UNHCR had provided protection kits that include plastic sheets which provided the homeless families with temporary, but safe, dwelling as they slowly rebuild their houses.
“We did not expect that this will happen,” expresses Zulieta Deopracio, one of the survivors of Typhoon Pablo (Bopha), the strongest typhoon to hit the Philippines on 4 December 2013.
Zulieta and her family pre-emptively evacuated a day before the typhoon made its landfall in eastern Mindanao, Philippines. They went to their farm house in the hinterland, but the strong winds did not spare it. “We were so scared. I have not seen such strong winds in my entire life. Good thing we were able to escape,” shares the mother of three.

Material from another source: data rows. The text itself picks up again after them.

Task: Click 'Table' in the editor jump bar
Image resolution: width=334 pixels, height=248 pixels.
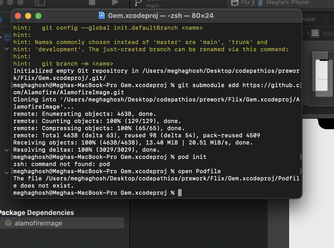Action: (329, 33)
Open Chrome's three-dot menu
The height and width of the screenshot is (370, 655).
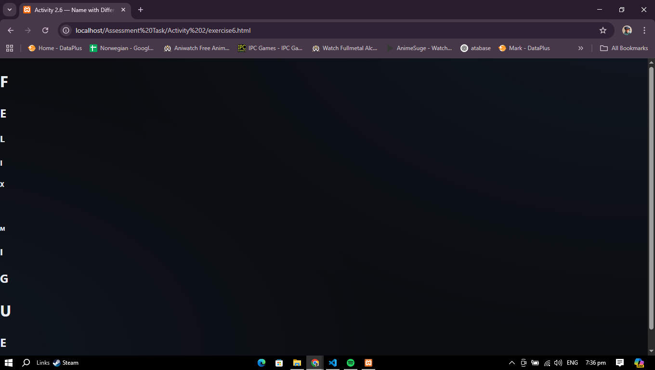tap(644, 30)
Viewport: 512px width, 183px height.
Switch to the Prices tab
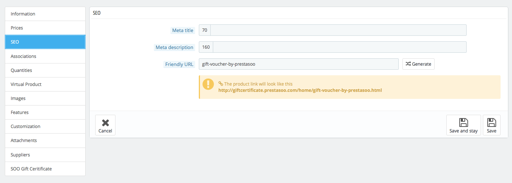(45, 28)
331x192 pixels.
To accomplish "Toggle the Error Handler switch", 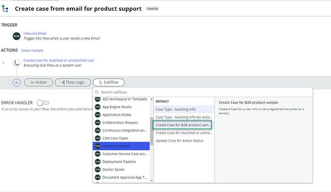I will pyautogui.click(x=43, y=102).
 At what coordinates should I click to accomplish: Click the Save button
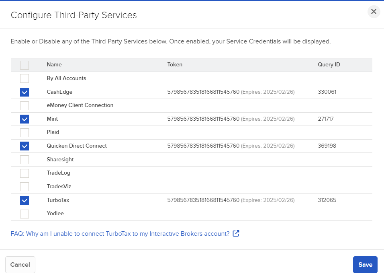pos(365,265)
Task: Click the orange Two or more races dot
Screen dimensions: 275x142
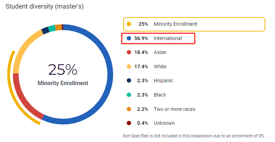Action: coord(129,109)
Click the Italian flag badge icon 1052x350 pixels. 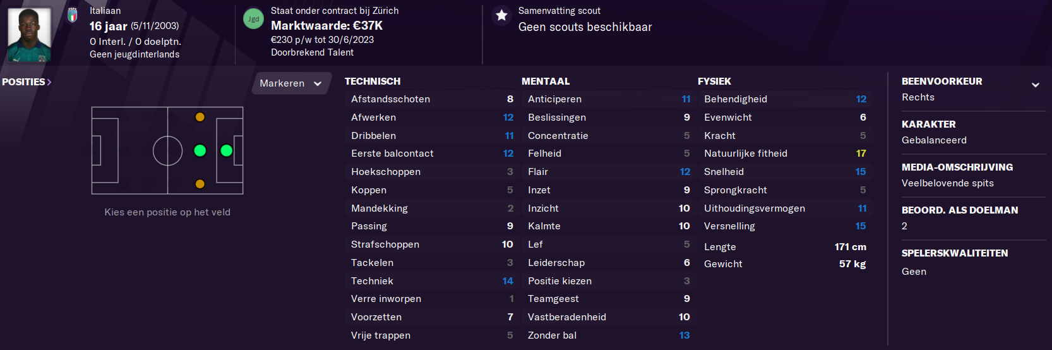pyautogui.click(x=73, y=15)
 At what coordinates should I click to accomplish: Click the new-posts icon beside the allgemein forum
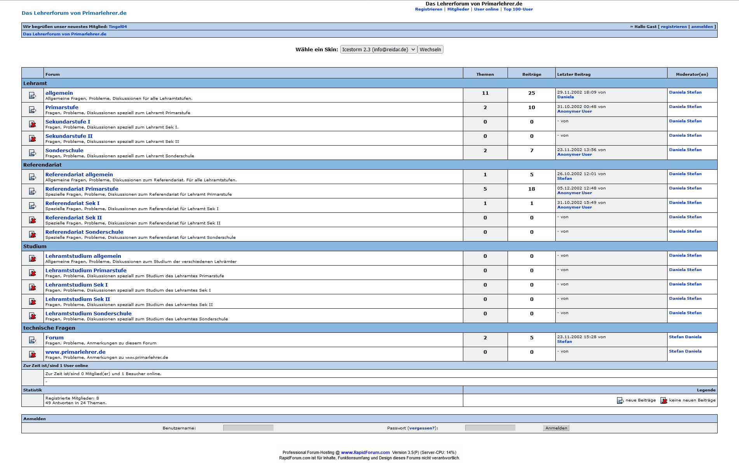point(33,96)
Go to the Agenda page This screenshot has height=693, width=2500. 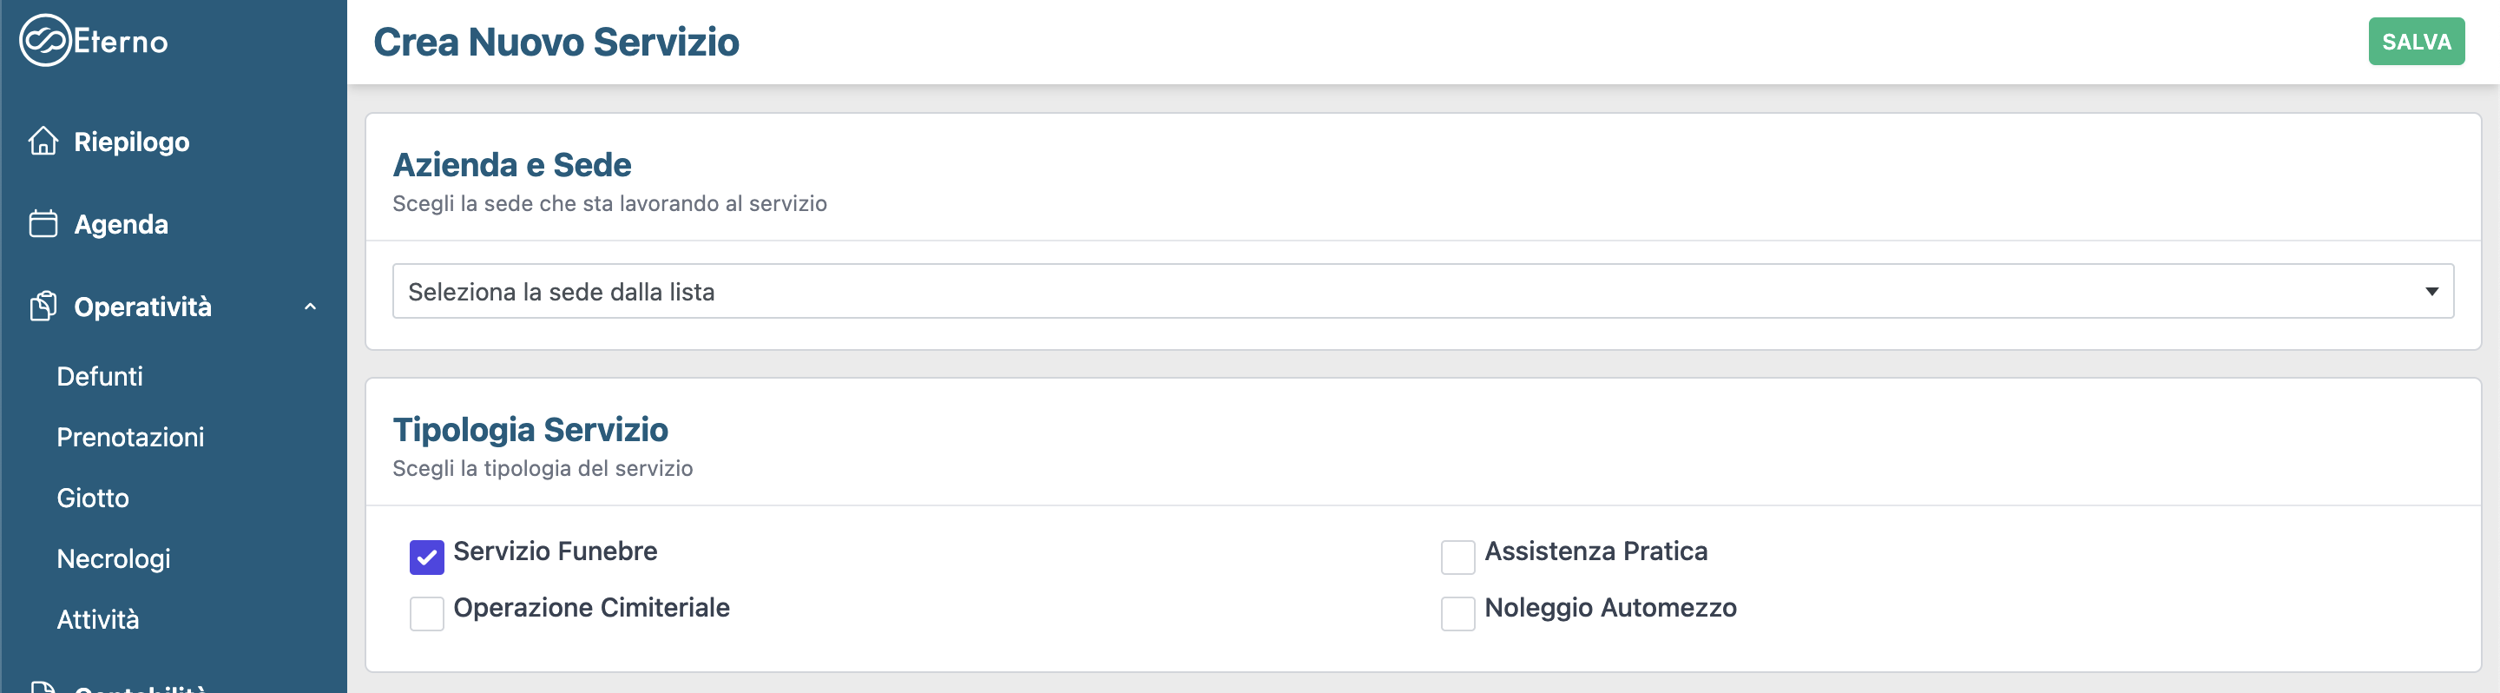[x=121, y=224]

As the family’s breadwinner, one can only imagine Zulieta’s distraught when she saw her house and farm damaged by the typhoon. “I really need your help to rebuild my house,” laments Zulieta.
“I really need your help to rebuild my house.”

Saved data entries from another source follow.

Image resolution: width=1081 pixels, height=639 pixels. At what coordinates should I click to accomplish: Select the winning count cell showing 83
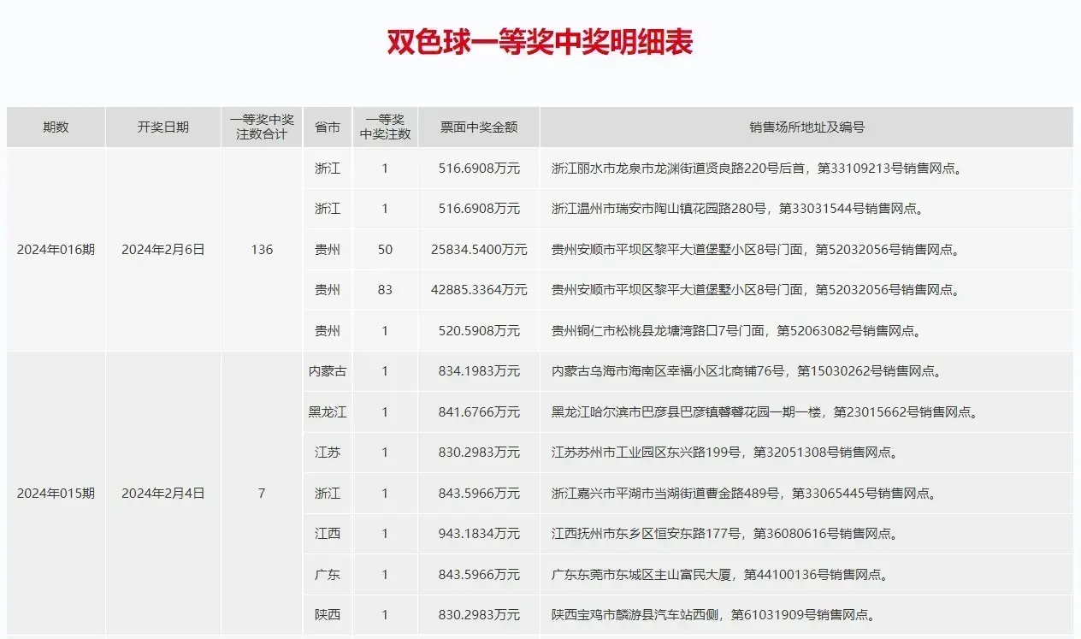coord(385,290)
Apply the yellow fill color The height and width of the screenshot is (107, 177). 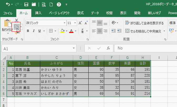coord(62,31)
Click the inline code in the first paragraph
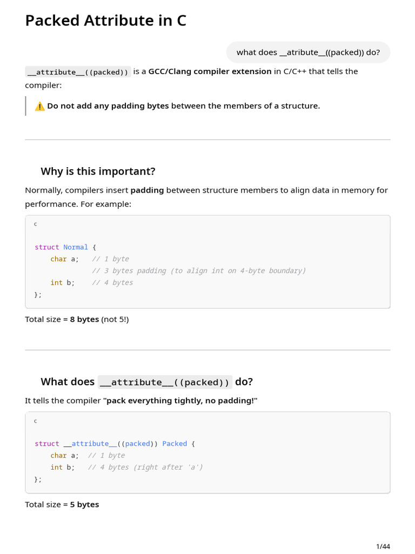415x554 pixels. click(x=78, y=72)
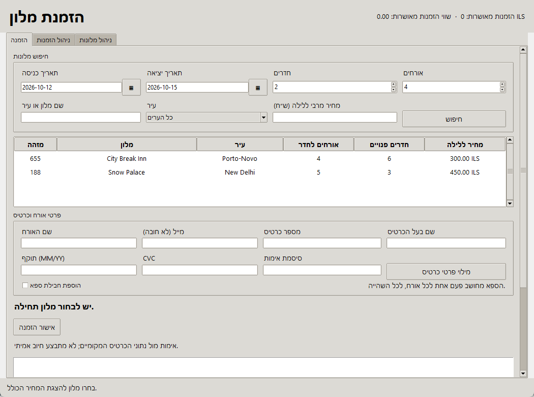Decrease guests count with down arrow
The width and height of the screenshot is (534, 397).
(502, 90)
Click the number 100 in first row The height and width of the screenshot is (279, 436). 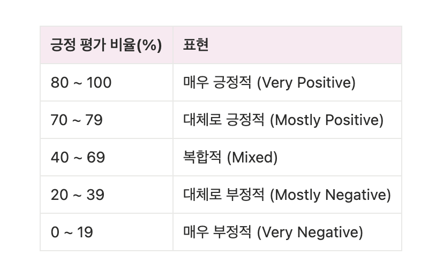point(99,83)
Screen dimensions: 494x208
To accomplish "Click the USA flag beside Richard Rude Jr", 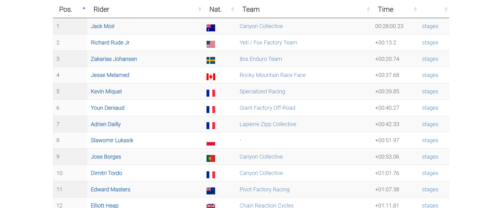I will click(211, 44).
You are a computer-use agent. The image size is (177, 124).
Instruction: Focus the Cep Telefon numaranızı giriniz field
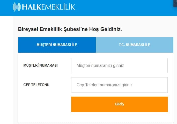[x=119, y=85]
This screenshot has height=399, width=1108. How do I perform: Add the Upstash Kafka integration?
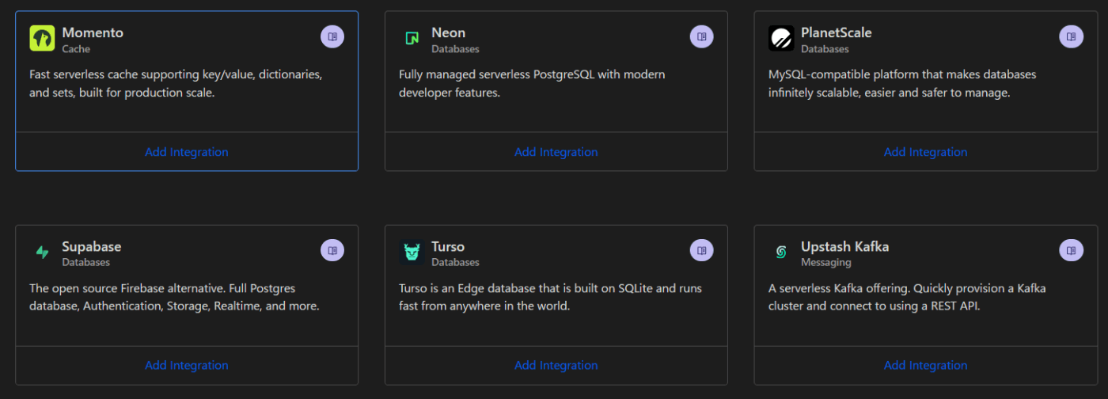click(925, 365)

Monkayo municipality is one of the severely hit municipalities in Compostela Valley province. At least 96% of the total population has been affected (90,971 out of 94,827 individuals). All 21 barangays almost wiped out where 50% of the displaced population (6,000 families out of 18,000 families) are now homeless. Zulieta is among those who struggled to stay at their damaged houses after the typhoon. She managed to salvage materials to build a makeshift shelter for her family. “I do not know if there are evacuation centers, that is why I just stayed here.” The power cut which has already been going on for weeks now compounded this problem on shelter and had put the safety of affected families at risk.

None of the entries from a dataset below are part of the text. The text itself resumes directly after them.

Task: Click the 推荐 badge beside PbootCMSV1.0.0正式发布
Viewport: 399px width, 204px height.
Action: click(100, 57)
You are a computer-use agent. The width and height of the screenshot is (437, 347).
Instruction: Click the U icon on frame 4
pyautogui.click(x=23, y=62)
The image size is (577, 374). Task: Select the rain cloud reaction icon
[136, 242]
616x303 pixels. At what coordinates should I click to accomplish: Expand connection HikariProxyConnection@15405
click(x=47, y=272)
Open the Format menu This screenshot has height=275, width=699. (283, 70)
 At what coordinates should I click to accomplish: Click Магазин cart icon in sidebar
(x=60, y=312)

All 20 years of her life in Barangay Baylo of Monkayo, this is the first time she experienced such catastrophic typhoon. Zulieta’s community had been repeatedly affected by armed conflict between the government forces and the communist party. Displacement has become a vicious cycle for this community but the effect of Typhoon Pablo was hardly expected. Agricultural crops were rendered inutile paralyzing economic activity of the affected families and hindering their recovery. Residents expressed that it would take years to recover their coconut and banana plantations. Alternative income is not even an option as affected families like Zulieta do not have technical skills and financial resources to start with. This condition poses risk and increases the vulnerability of affected families to dwell on illegal sources of income such as small-scale mining that is detrimental to their safety.
UNHCR has felt the need of these affected families in Monkayo and neighboring municipalities in Compostela Valley province. That is why UNCHR, together with Protection Cluster members, was quick to respond. UNHCR had provided protection kits that include plastic sheets in Zulieta’s place on 10 December 2013. The plastic sheets provided the homeless families with temporary, but safe, dwelling as they slowly rebuild their houses.
It can be recalled that UNHCR is the only UN agency who helped these conflict-affected communities in the east since 2011. UNHCR recognizes the vulnerability of these communities against displacement due to long running insurgencies and natural disasters. Typhoon Pablo had just emphasized this need to respond to these fragile communities.
UNHCR continues to bring humanitarian assistance to these isolated and indigenous communities. It targets those communities in the provinces of Compostela, Davao Oriental, and Agusan del Sur who were weakened by years of conflict and now hit by the typhoon. Along with this provision of protection kits, is the protection monitoring and coordination meeting among Protection Cluster members to fully understand the extent of damage and identify the immediate and long-term needs of the affected population.